[Pixel coordinate grounding data]
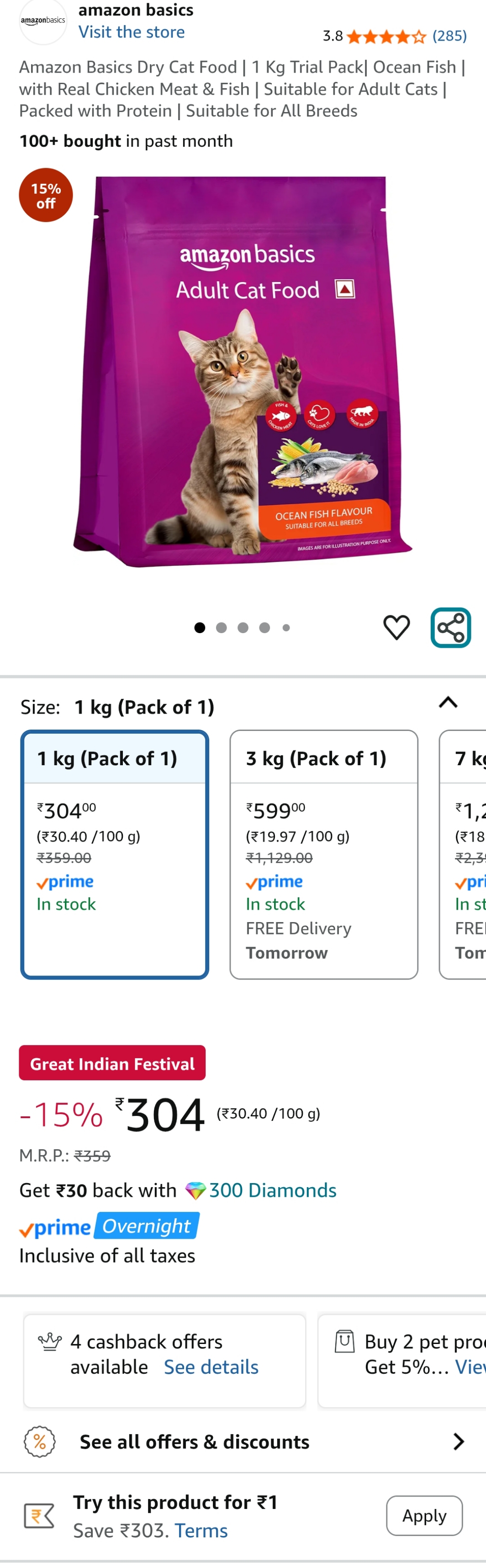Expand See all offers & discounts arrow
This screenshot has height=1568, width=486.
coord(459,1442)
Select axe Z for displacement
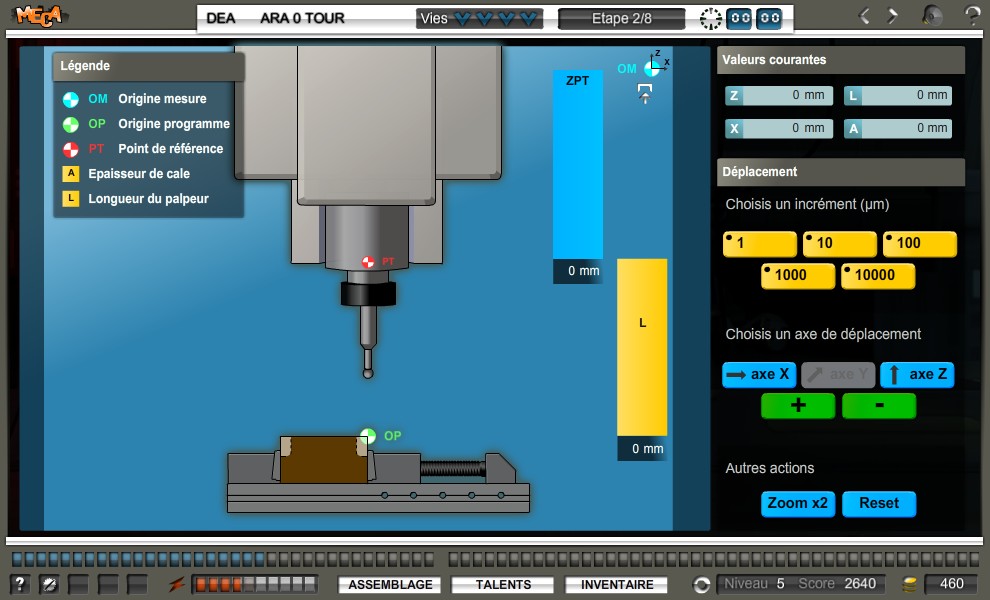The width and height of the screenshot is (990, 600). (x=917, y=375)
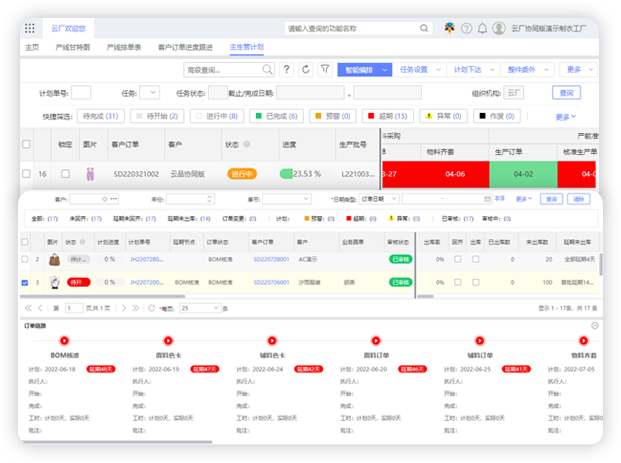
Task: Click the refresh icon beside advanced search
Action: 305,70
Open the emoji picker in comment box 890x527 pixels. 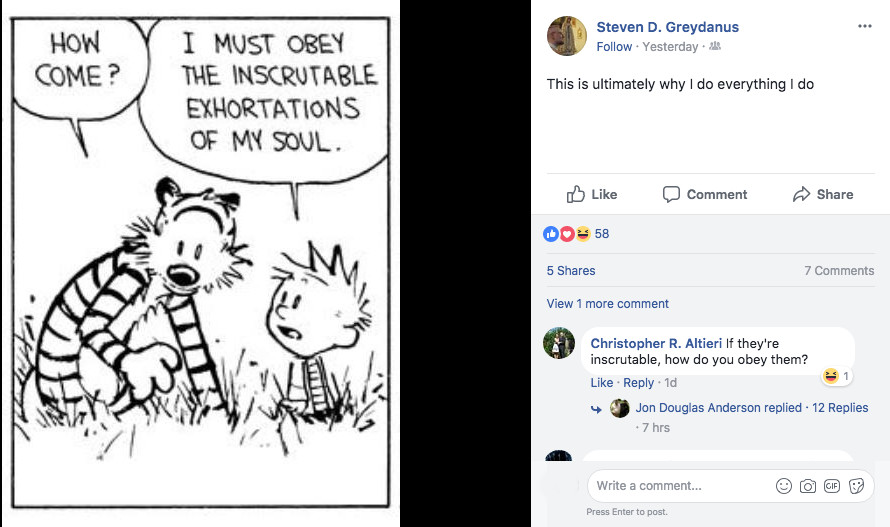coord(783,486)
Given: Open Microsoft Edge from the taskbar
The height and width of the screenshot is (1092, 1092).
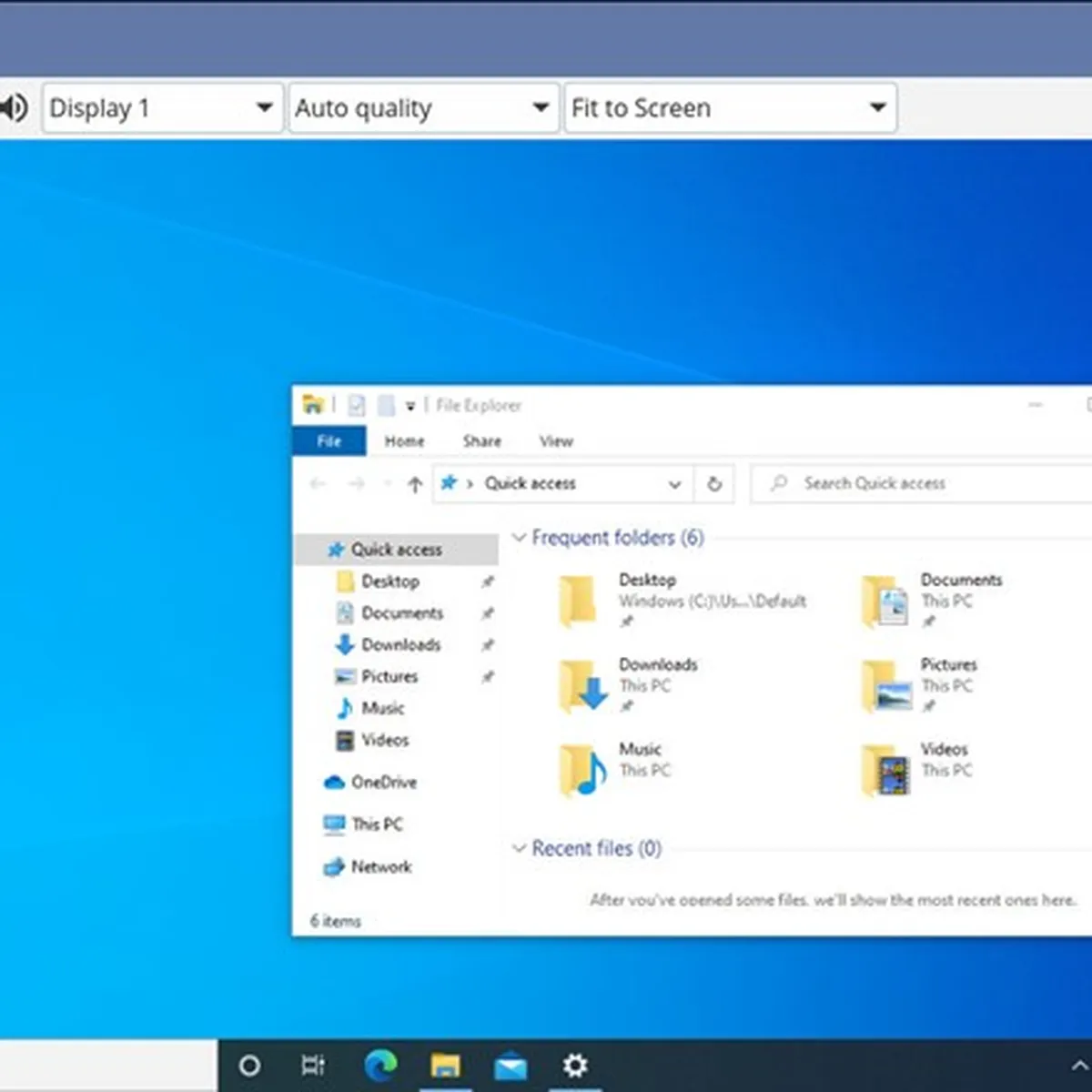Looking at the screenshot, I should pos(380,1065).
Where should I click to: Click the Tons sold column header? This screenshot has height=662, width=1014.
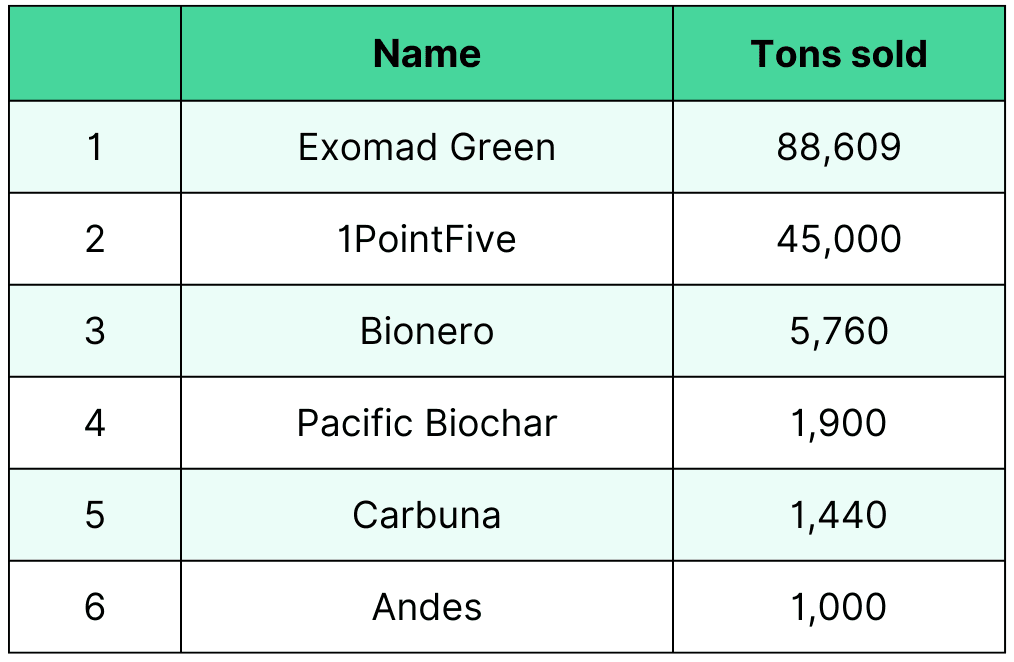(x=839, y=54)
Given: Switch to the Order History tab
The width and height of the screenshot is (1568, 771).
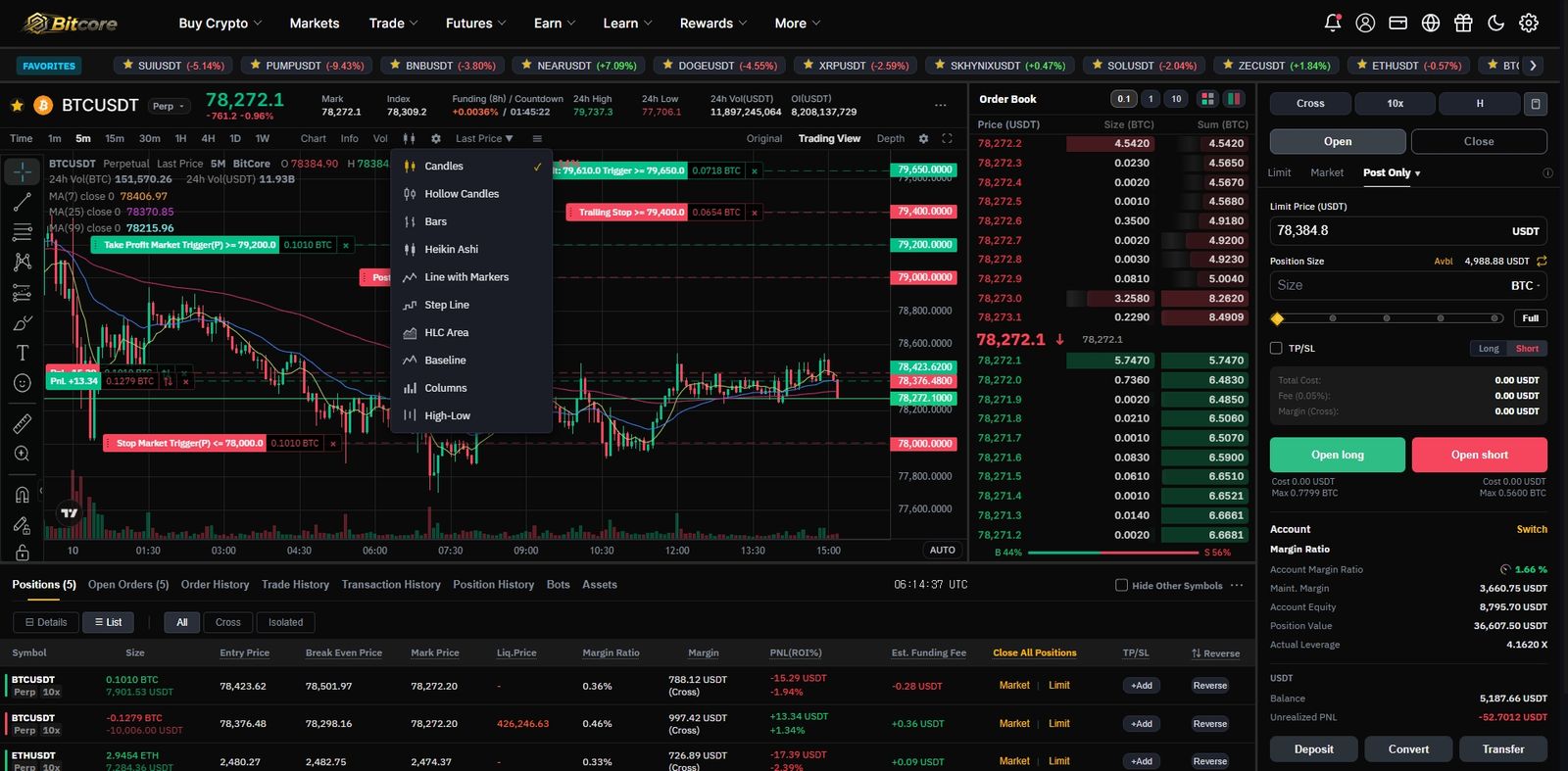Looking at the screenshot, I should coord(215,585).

**Task description**
When you reach the line that contains "Given: Open Microsoft Edge from the taskbar", start reproducing, and continue word for word to the end of the records; skip all pictures.

**Written solution**
Given: Open Microsoft Edge from the taskbar
The height and width of the screenshot is (1092, 1092).
Looking at the screenshot, I should pos(380,1065).
Where should I click to: Click the Tons sold column header? This screenshot has height=662, width=1014.
(x=839, y=54)
Given: Switch to the Order History tab
The width and height of the screenshot is (1568, 771).
Looking at the screenshot, I should coord(215,585).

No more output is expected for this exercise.